**EXERCISE DIRECTIONS**
Could you filter the records below and return each line that holds "agent"?

**Screenshot grounding data**
┄┄┄┄┄┄

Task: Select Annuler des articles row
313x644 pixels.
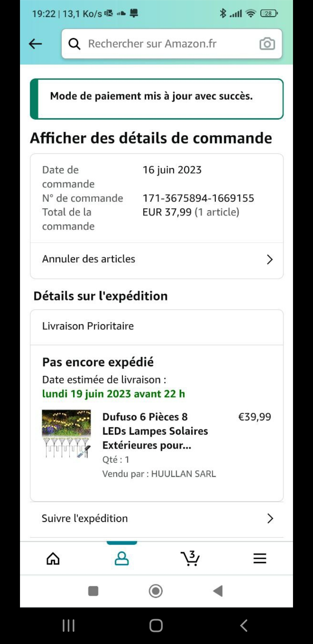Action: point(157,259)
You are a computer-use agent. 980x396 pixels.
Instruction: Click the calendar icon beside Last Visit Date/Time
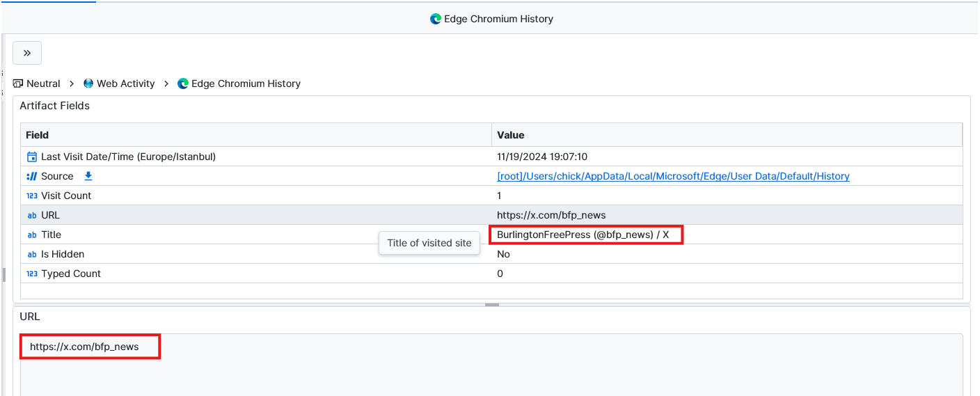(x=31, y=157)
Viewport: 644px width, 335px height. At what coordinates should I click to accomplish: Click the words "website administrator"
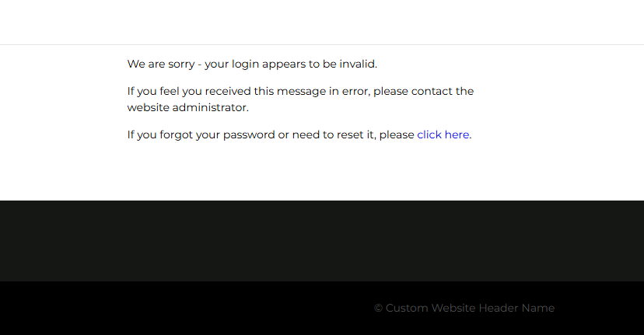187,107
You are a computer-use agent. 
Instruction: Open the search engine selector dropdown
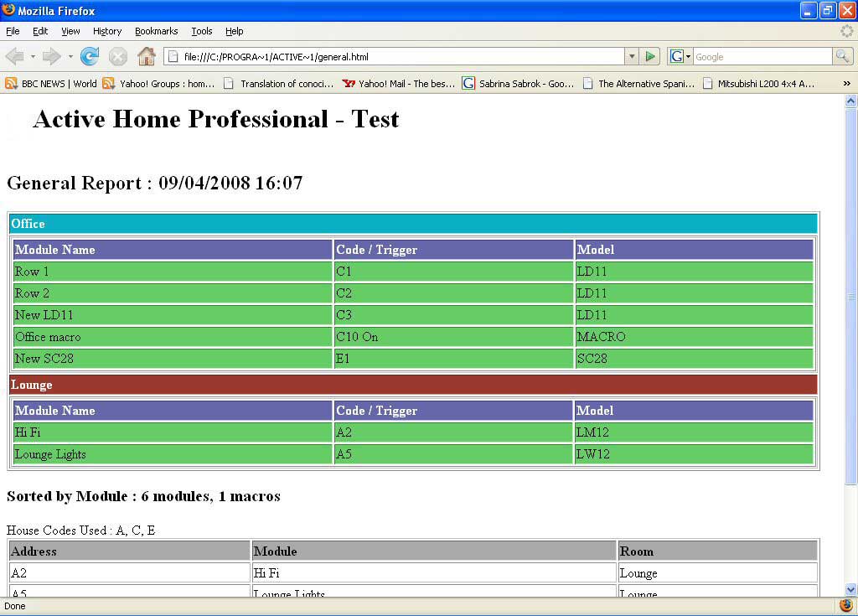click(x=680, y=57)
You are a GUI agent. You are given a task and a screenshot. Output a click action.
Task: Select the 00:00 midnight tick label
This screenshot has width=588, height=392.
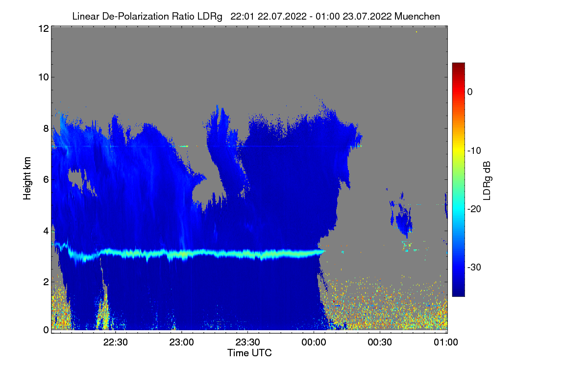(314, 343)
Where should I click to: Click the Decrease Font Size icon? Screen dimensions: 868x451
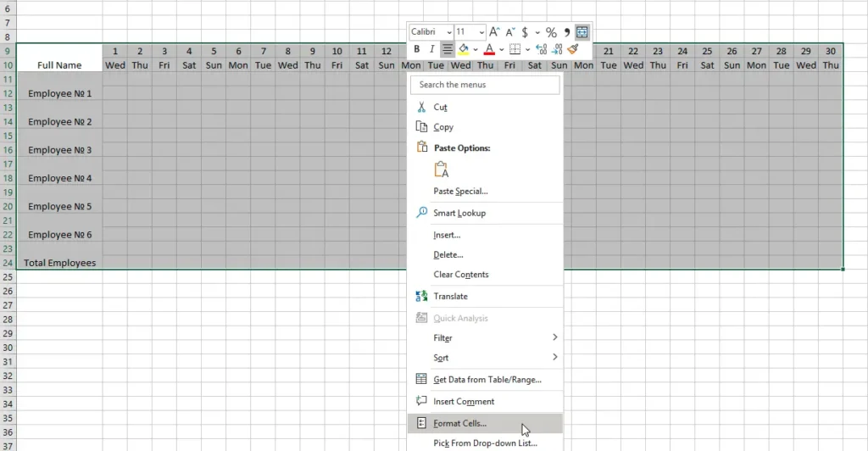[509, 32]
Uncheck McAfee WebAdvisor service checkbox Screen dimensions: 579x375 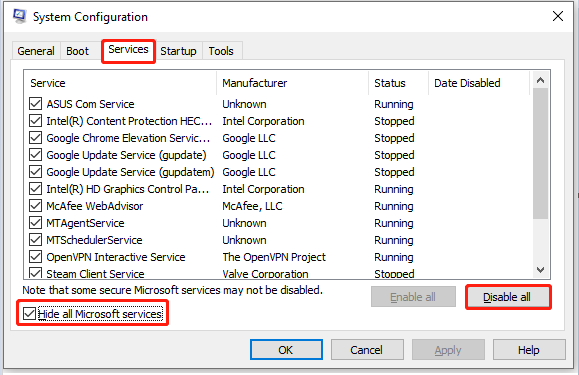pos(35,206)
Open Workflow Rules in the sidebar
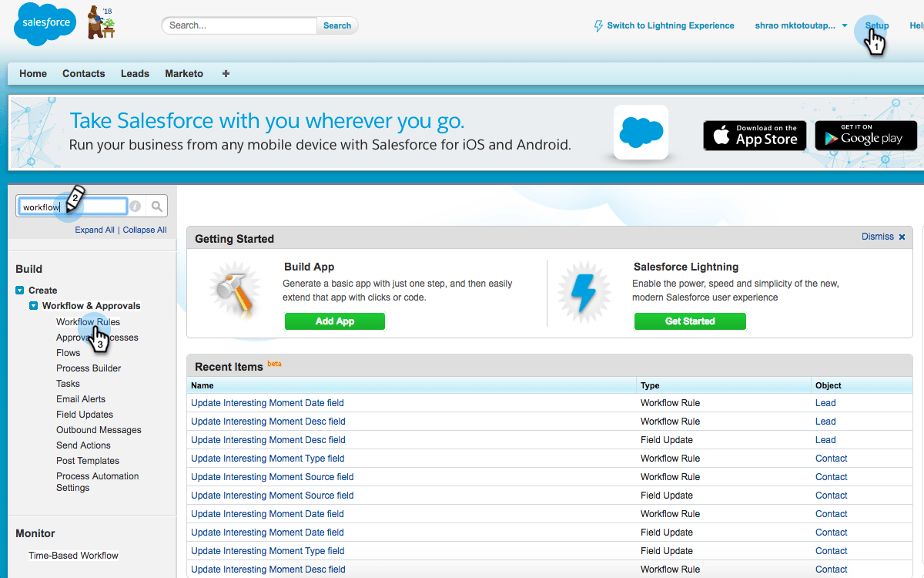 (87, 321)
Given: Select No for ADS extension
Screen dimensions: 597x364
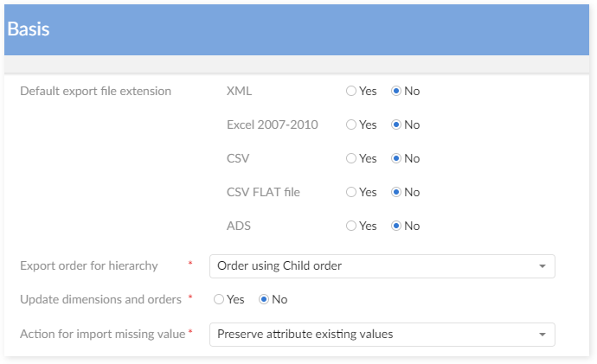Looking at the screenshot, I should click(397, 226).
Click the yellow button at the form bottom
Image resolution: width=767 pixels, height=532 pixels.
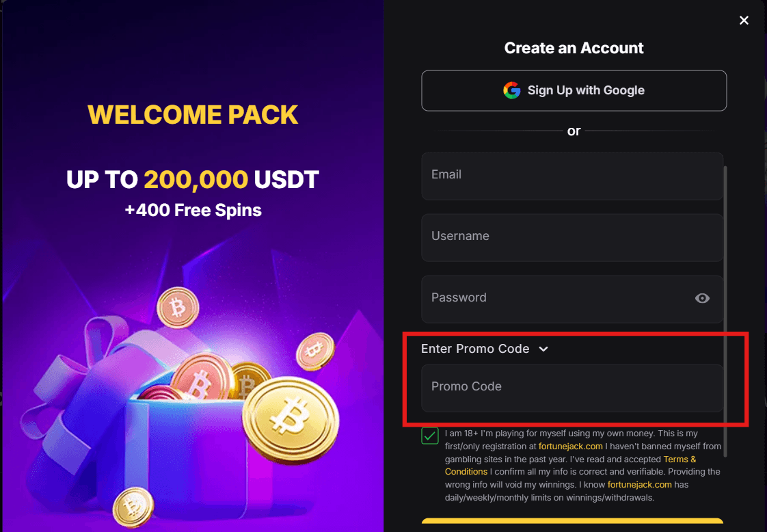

┄┄┄┄┄┄

**PROBLEM SOLUTION**
You are a computer-use agent. 980x396 pixels.
You are a computer-use agent. 
You are a GUI agent. You are given a task and a screenshot. Output a click action.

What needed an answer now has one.